Announcer: It’s “Weekend Update” with Colin Jost and Michael Che.
Colin Jost: Thank you. Good evening, everyone.
Michael Che: Welcome to “Weekend Update”. I’m Michael Che.
Colin Jost: And I’m Colin Jost.[Cut to Colin Jost. There’s a picture of Donald Trump at left top corner.]
Well, it’s been another less-than-ideal week for president Trump. A top diplomat confirmed the quid pro quo with Ukraine. Public support for impeachment rose to over half the country. And they even took Trump’s name off his own skating rinks in New York. You know you’re losing support among white voters when you can’t even appeal to ice skaters. But earlier today, Trump fired back at all of his critics with this tweet. [Picture changes to Donald Trump’s tweet] Four dots. That was the whole tweet. And while you might think it’s a mistake, it’s still up on his account and it’s got 41,000 likes. Four dots is maybe the most omnious think you could possibly tweet when you’re president, except what he tweeted just an hour ago, which was, [Picture changes to Donald Trump’s another tweet] “Something very big has just happened,” with no further explanation. Which with Trump could mean, we either just invaded Mexico or [Picture changes to McRib box] the McRib is back. But still, [Picture changes to a house republicans] Trump has his supporters, a group of house republicans led by live-action Quagmire, Matt Gaetz stormed into a hearing room during testimony during the impeachment inquiry, and these republicans were not happy with how Trump was being treated.[Cut to a video clip of Matt Gaetz’s speech]

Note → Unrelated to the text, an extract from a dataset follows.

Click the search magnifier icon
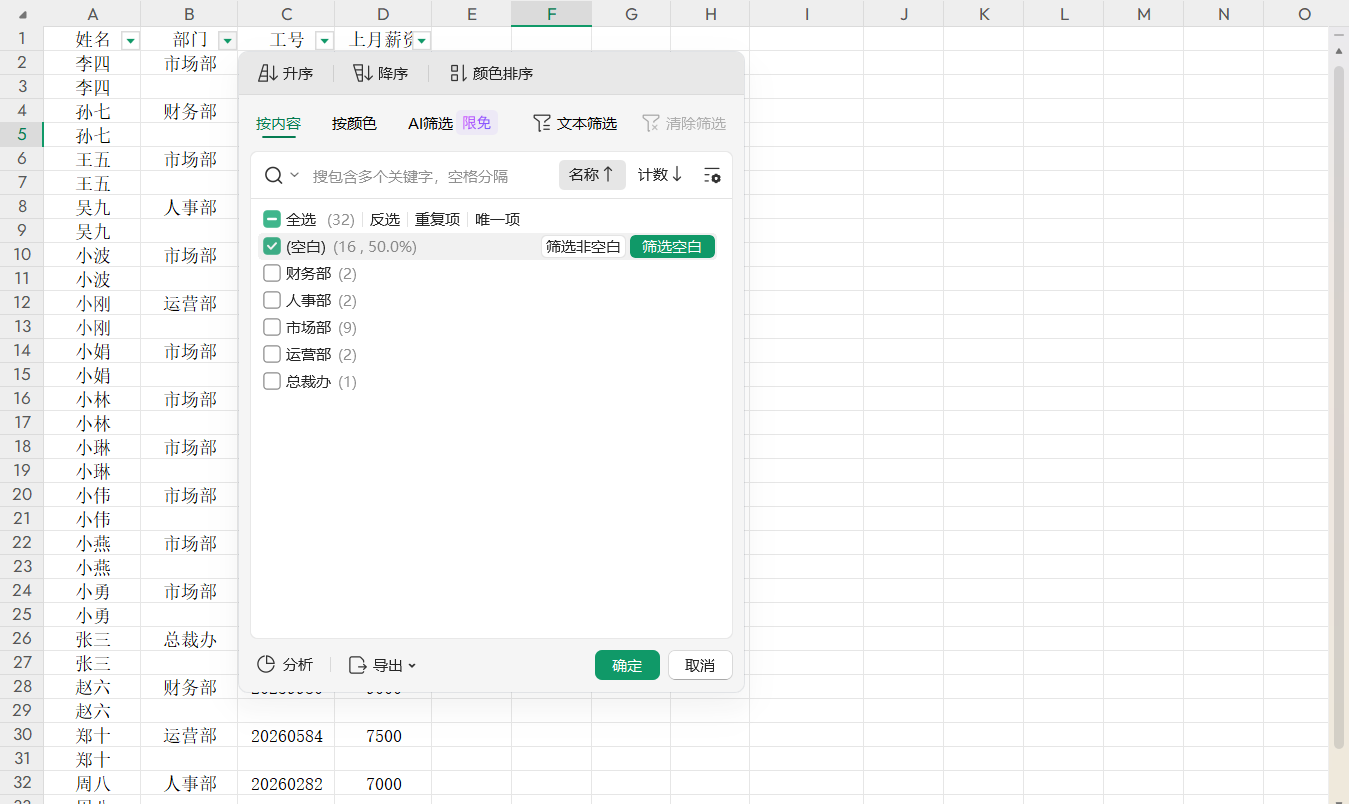point(273,176)
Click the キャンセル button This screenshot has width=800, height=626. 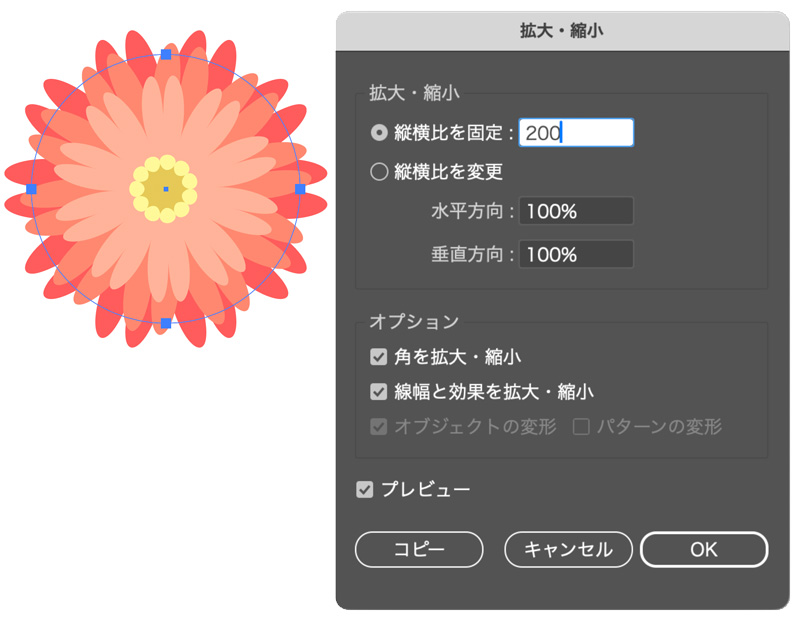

Matt Gaetz: If a government can do this to the president of the United States, they can do it to you as well. You need to be scared. You need to be very scared.[Cut to Colin Jost]
Colin Jost: Yet, somehow, not scared. I just don’t think that the average American is scared that they’re going to lost their job for withholding military aid for Ukraine. This protest was so lame that halfway through, the republicans [Picture changes to the republicans enjoying pizza. there’s a pile of pizza boxes.] ordered a pizza. And a reporter took this photo and my favorite part is this staff member’s [picture is zoomed to a woman looking at the camera] reaction once they saw the pizzas. It’s the kind of expression that says, [Trump’s tweet pops on her head] “Oh, something every big just happened.”[Cut to Michael Che. There’s a picture of Rudy Giuliani at right top corner.]
Michael Che: NBC news reporter accidentally got a butt dialed voice mail from Rudy Giuliani, in which he talked about overseas deals, Joe Biden and then asked for a few hundred thousand dollars. Man, what the hell happened to Rudy Giuliani? I’m a New Yorker. I remember Giuliani coming out of TV during 9/11 so calm and measured and he told us not to worry. And now I watch him on TV and I’m like, wait, did this guy even understand what was going on then? Or was he like Forest Gump in Vietnam? Somehow Giuliani went from the mayor of 9/11 to 9/11 of mayors.[Cut to Coling Jost. There’s a picture of Mitch McConnell at left top corner.]
Colin Jost: Senator and ghost pointing the murder happened, Mitch McConnell, denied a claim that he referred to the Ukraine Call as “Perfect”, because the only time Mitch McConnell has every said something was perfect is when he saw a child drop her ice cream cone and lose her balloon at the same time.
Michael Che: Representative Alexandria Ocasi-Cortez has endorsed Bernie Sanders for president. Damn, another young woman turning to an older man promising to pay for college. You hate to see it, Colin, you really do. That’s O for two?[Cut to Coling Jost. There’s a picture of Bernie Sanders an a marijuana leaf at left top corner.]
Colin Jost: Bernie Sanders announced his plan to legalize marijuana on Thursday at 4:20 because he likes his voters like he likes his taxes, high as hell.[Picture changes to Hillary Clinton and Tuldi Gabbard]
Hillary Clinton indicated on a recent podcast that she believes that presidential candidate Tuldi Gabbard is being groomed by Russian intelligence. While Bernie Sanders is being groomed by a leaf blower. [Picture changes to Bernie Sanders with his messed up hair.]